• GIVEN REQUEST
Reproduce verbatim the lines of the material from the one containing "Given: Select the ALL-8 model number" through the end, leaving out the pictures.
————
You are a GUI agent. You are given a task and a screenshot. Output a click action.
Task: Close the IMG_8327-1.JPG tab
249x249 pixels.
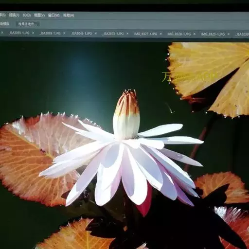click(160, 34)
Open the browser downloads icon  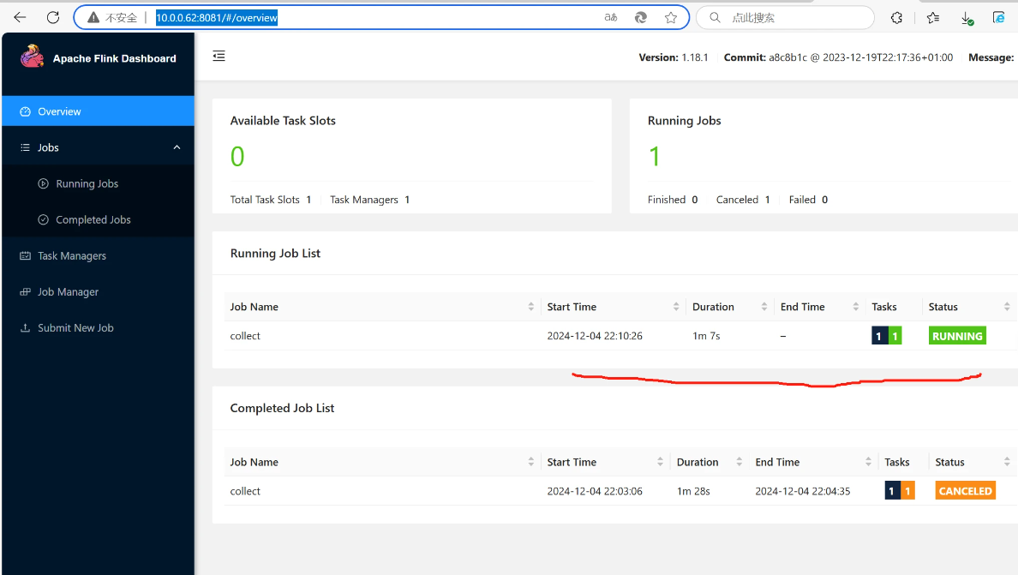[967, 17]
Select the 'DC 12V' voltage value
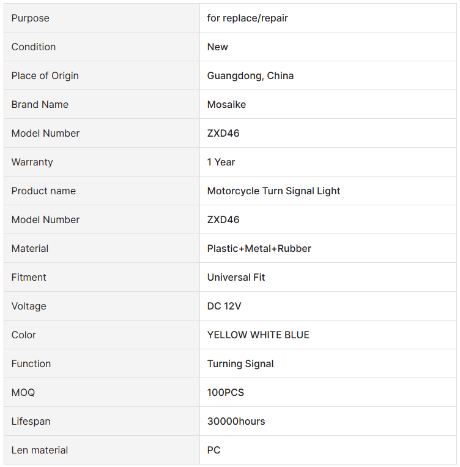The image size is (460, 467). click(x=224, y=306)
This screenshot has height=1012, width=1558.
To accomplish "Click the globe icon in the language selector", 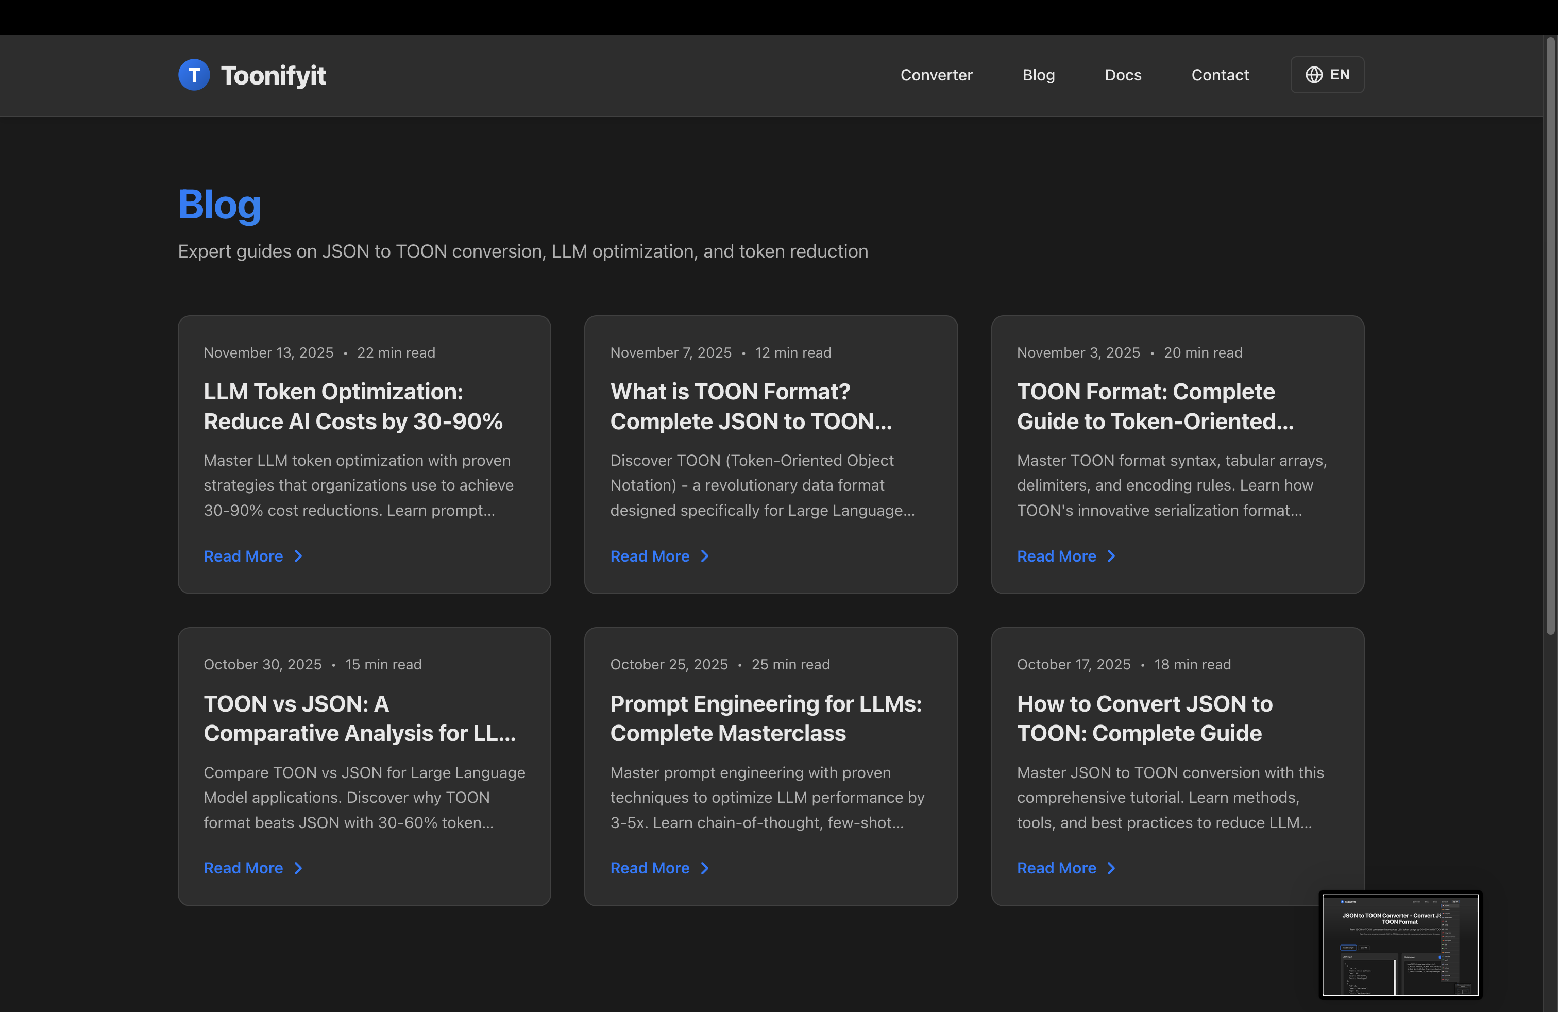I will [1314, 74].
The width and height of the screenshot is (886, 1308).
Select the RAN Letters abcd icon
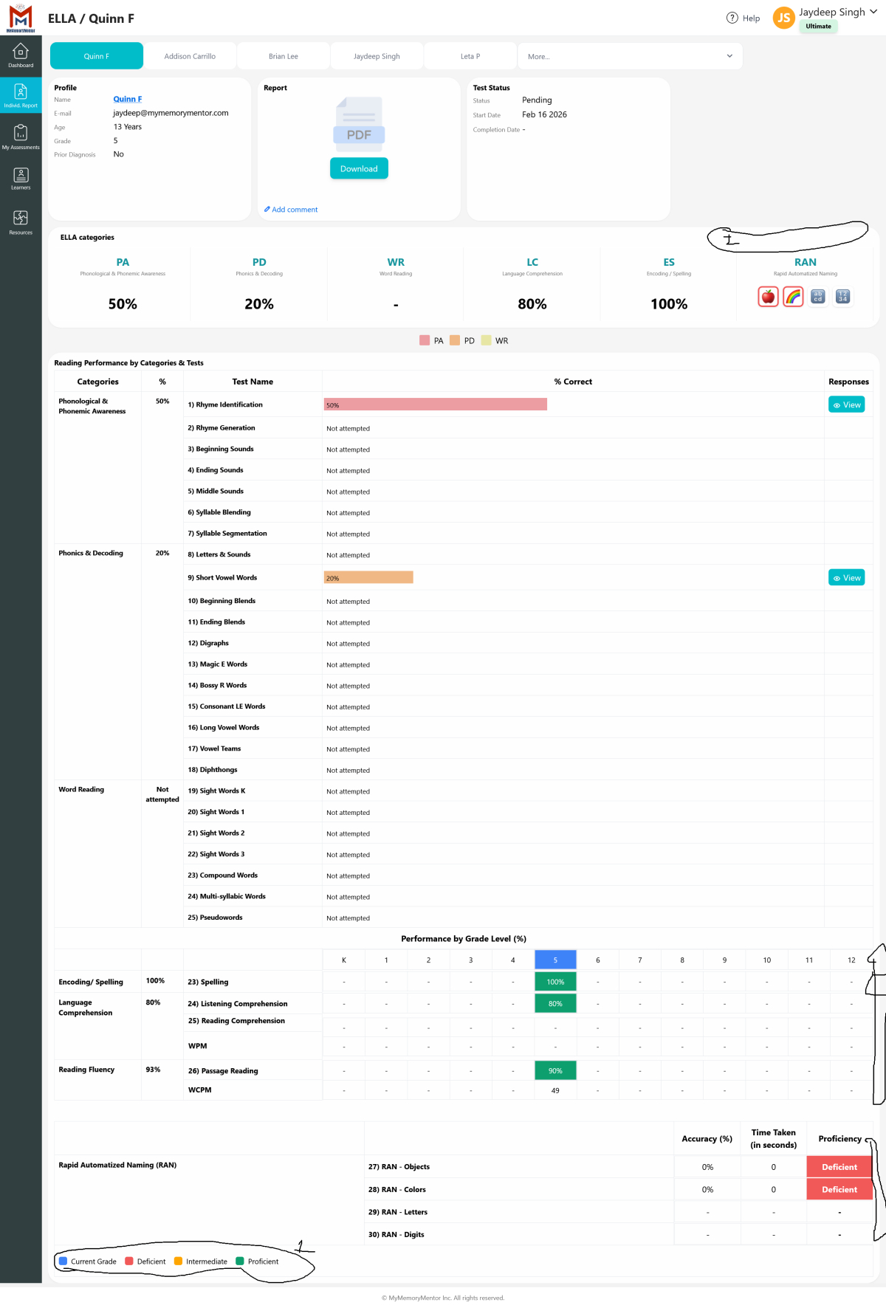coord(817,297)
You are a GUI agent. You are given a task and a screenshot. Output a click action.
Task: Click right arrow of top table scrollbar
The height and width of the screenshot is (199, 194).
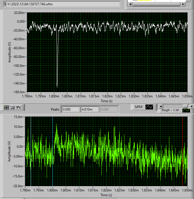183,4
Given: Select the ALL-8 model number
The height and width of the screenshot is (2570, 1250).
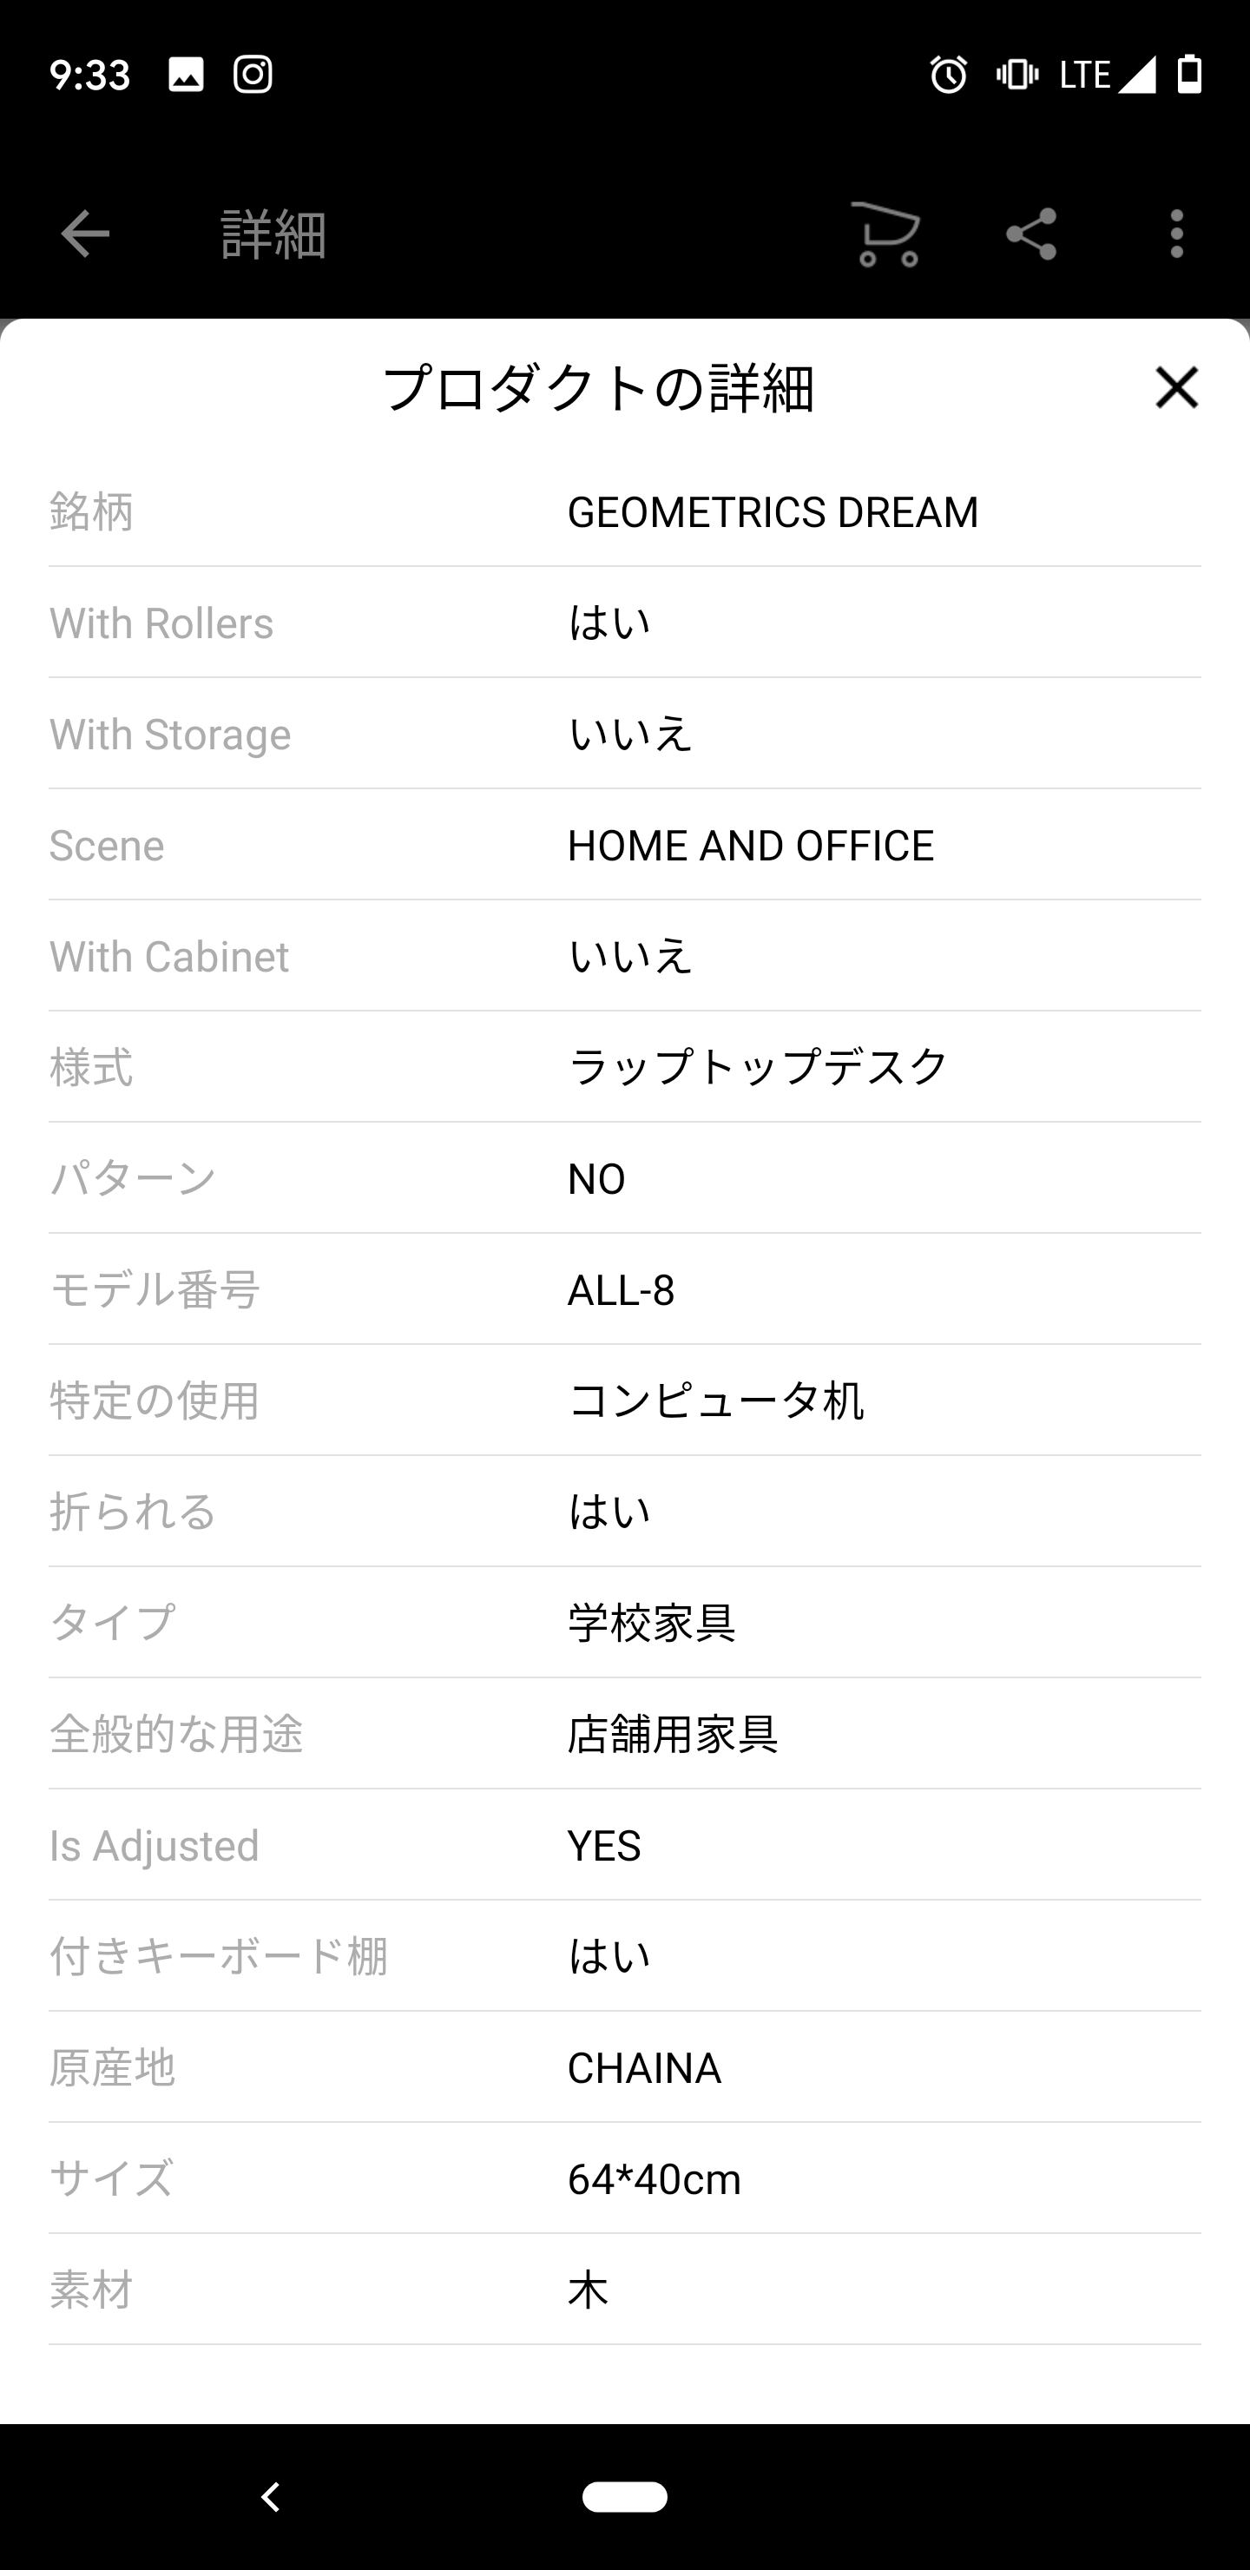Looking at the screenshot, I should 621,1291.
————
• ANSWER BELOW
Given: Select the ALL-8 model number
The height and width of the screenshot is (2570, 1250).
Looking at the screenshot, I should 621,1291.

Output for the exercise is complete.